El Tribunal Supremo ha establecido que en una agresión mutua entre hombre y mujer que tengan una relación de pareja o expareja la violencia que ejerce él sobre ella es violencia machista o de género y la que ejerce ella sobre él violencia familiar o doméstica. Esta diferenciación supone una mayor condena para el hombre y menor para la mujer. ¿Qué clase de violencia es agredirse dos hombres o dos mujeres en el ámbito del hogar La Audiencia Provincial de Zaragoza ha corregido la condena que le impuso en primera instancia el Juzgado de lo Penal número 8 a una mujer que golpeó a su hija con un crucifijo grande de madera colgado de la pared en una fuerte discusión entre ambas. No es un crucifijo un objeto de ataque o defensa, precisamente, pero cuando se quiere arrear a alguien con contundencia cualquier cosa que esté al alcance de la mano sirve para la agresión.

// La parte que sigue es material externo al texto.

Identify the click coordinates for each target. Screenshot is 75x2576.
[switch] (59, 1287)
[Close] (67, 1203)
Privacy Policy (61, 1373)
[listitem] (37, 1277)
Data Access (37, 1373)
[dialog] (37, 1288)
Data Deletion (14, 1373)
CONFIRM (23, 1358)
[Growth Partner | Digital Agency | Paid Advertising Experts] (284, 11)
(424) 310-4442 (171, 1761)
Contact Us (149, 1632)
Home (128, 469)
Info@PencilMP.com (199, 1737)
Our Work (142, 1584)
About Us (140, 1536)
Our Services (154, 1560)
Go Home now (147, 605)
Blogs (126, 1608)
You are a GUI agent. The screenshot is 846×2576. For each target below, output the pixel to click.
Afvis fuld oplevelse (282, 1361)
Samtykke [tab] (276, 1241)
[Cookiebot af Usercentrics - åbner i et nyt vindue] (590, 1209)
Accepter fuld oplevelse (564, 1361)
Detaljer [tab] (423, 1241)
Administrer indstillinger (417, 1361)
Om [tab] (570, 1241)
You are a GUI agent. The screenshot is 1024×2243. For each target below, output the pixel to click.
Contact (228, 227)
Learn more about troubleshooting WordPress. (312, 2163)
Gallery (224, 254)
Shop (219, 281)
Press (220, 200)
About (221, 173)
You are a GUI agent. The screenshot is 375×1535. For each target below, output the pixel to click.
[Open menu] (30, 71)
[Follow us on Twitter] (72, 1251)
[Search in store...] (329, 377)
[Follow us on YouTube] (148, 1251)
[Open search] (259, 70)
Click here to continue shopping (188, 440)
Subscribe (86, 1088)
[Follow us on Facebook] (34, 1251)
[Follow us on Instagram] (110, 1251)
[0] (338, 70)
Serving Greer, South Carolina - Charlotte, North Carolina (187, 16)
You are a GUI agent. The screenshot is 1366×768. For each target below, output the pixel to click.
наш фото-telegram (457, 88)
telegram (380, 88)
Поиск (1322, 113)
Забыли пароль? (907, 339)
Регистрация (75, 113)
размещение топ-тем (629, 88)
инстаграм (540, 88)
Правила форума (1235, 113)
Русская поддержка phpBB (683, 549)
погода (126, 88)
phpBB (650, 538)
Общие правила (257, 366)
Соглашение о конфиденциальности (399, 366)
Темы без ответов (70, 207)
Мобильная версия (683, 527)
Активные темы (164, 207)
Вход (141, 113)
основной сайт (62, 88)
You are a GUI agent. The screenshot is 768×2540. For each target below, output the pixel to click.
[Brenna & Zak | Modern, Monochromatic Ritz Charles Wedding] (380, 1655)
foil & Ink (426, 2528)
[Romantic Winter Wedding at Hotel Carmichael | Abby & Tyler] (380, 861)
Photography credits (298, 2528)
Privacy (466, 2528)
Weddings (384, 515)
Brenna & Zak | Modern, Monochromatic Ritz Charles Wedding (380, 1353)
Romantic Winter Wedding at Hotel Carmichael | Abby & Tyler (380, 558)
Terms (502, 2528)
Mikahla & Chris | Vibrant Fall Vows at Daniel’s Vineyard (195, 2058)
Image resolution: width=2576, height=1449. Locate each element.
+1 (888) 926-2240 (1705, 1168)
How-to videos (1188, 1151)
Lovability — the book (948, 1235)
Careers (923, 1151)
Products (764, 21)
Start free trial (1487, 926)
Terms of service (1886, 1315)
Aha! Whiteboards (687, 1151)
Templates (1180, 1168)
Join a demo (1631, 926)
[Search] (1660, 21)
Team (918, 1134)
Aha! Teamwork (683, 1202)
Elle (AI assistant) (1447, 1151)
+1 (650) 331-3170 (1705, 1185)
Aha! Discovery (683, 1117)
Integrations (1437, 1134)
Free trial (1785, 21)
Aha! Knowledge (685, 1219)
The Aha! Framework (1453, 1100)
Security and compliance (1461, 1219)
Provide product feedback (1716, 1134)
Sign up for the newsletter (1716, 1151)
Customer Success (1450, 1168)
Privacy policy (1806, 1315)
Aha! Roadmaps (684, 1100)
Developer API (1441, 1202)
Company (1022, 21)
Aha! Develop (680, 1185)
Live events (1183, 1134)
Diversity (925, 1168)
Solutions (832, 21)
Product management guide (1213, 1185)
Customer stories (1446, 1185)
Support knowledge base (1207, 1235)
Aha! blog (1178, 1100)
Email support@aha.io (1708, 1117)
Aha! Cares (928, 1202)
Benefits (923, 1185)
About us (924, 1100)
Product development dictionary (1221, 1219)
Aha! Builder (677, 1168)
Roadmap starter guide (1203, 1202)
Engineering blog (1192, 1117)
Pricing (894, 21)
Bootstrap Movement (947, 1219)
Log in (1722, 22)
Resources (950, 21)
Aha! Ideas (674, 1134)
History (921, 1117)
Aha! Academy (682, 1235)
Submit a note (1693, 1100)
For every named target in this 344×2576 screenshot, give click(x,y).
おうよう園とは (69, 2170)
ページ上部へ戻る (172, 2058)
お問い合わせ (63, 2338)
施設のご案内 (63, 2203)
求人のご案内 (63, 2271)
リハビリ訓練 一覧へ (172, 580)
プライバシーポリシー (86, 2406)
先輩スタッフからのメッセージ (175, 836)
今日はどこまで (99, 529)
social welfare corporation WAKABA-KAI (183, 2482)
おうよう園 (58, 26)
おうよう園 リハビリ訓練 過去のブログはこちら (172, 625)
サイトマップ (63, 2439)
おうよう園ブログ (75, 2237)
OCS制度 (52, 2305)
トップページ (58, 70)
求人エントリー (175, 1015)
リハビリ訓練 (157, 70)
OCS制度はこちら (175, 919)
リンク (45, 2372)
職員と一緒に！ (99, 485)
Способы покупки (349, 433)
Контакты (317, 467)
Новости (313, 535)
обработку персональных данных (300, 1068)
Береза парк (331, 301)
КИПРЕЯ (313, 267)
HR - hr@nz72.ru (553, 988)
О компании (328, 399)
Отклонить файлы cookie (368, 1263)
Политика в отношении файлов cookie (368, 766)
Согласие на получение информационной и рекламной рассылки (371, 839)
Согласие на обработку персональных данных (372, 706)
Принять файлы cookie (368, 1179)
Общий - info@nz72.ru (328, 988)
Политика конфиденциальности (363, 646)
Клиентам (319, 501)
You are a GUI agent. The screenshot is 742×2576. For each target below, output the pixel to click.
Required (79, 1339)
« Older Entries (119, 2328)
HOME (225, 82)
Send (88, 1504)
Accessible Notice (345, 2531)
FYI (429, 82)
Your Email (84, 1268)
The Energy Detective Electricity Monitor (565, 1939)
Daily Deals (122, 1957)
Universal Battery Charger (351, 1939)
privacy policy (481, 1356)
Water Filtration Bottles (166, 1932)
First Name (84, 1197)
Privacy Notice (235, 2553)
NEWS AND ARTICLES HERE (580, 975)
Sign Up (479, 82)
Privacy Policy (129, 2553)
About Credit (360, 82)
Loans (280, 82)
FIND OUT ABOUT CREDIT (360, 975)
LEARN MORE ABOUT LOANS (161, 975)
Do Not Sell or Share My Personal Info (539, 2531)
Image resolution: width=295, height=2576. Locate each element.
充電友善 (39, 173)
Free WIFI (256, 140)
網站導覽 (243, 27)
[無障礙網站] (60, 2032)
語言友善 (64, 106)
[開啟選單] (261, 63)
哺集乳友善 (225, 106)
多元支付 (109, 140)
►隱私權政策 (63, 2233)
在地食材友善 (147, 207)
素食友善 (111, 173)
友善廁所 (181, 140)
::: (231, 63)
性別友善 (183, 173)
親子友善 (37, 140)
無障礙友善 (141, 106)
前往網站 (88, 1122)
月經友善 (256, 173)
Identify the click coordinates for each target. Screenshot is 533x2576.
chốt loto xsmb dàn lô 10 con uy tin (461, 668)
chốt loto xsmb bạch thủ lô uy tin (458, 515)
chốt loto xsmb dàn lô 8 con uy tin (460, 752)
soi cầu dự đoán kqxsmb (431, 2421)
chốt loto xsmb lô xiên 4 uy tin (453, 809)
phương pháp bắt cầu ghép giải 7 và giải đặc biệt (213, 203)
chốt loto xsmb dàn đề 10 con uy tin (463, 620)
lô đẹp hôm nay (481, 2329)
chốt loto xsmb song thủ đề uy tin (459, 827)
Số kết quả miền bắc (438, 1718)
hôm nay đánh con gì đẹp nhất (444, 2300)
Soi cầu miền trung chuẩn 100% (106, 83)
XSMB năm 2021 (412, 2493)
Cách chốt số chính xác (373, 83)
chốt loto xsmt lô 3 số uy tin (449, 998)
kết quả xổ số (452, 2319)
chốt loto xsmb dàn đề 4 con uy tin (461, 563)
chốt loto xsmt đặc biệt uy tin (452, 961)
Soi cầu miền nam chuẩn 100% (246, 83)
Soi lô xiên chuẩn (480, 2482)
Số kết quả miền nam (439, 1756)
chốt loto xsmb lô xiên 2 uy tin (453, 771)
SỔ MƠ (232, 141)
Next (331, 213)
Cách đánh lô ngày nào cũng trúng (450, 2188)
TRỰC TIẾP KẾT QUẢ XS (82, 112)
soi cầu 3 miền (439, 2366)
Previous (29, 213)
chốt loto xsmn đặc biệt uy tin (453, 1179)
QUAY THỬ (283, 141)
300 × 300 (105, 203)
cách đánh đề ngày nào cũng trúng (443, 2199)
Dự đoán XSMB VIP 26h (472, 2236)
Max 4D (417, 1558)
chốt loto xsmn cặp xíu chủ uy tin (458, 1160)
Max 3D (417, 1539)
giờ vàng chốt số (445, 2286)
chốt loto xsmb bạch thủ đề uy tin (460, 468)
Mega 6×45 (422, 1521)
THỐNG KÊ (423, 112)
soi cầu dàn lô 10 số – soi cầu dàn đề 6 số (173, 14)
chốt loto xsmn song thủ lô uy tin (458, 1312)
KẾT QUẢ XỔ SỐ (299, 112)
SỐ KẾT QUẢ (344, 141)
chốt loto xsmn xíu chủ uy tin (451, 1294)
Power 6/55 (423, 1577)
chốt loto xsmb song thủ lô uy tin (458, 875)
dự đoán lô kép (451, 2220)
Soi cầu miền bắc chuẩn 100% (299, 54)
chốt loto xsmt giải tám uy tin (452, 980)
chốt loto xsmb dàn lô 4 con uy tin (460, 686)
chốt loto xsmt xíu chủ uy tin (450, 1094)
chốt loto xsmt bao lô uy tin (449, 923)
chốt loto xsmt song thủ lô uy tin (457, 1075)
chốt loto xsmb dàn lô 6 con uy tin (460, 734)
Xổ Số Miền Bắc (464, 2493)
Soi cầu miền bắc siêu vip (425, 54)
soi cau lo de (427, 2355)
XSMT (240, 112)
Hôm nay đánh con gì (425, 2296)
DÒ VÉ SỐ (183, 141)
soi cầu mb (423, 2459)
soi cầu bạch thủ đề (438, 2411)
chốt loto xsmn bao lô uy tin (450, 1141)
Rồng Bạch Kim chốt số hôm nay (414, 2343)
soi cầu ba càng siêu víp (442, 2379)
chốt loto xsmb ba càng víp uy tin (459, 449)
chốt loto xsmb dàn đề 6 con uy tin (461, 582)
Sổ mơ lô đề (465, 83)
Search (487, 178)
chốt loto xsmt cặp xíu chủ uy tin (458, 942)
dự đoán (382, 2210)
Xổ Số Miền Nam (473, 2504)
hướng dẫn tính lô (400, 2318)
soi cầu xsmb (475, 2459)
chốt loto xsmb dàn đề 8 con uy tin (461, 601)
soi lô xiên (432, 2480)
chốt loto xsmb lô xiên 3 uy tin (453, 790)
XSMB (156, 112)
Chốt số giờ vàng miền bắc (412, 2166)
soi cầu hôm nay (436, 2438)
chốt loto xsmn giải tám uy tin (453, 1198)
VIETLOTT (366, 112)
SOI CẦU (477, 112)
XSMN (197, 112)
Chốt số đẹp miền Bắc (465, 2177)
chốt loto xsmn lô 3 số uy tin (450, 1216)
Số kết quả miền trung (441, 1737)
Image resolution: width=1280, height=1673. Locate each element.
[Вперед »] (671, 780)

Me imagino que la mujer no sería plenamente consciente de que golpeaba a su hija con un crucifijo, pues no lo habría comprado para tal menester o tal vez piense que es posible el "a Dios rogando y con el mazo o la cruz dando". Para el Juzgado de lo Penal se trató de violencia familiar, para la Audiencia Provincial de "enfrentamiento mutuo". También en este caso existe una diferencia notable de penas. La pena que impuso el Juzgado de lo Penal parece un tanto exagerada teniendo en cuenta que las lesiones causadas por los golpes en la cara, el cuello y un brazo sólo requirieron una cura y no le quedaron secuelas. El objeto de la discusión, que empezó con empujones de la una a la otra, fue que la hija rompió una maceta al salir a la terraza de la casa. Las relaciones paterno-filiales son complicadas, lo que se traduce a menudo en broncas, a veces diarias. El Juzgado de lo Penal impuso a la madre una pena de 3 meses y 22 días día de prisión, la prohibición de portar armas y aproximarse a menos de 200 metros de su hija por un tiempo de un año, tres meses y 22 días, pena que podía ser sustituida por 27 días de trabajo en beneficio de la comunidad y la prohibición de acercarse a su hija durante un mes. La pena de la Audiencia Provincial se ha rebajado a una multa de 300 euros, no sé si por la agresión en sí o por usar un crucifijo como objeto de ataque. Es curiosa la prohibición de portar armas que le impuso el Juzgado de lo Penal a la madre, cuando tendría que haberle impuesto la prohibición de portar crucifijos.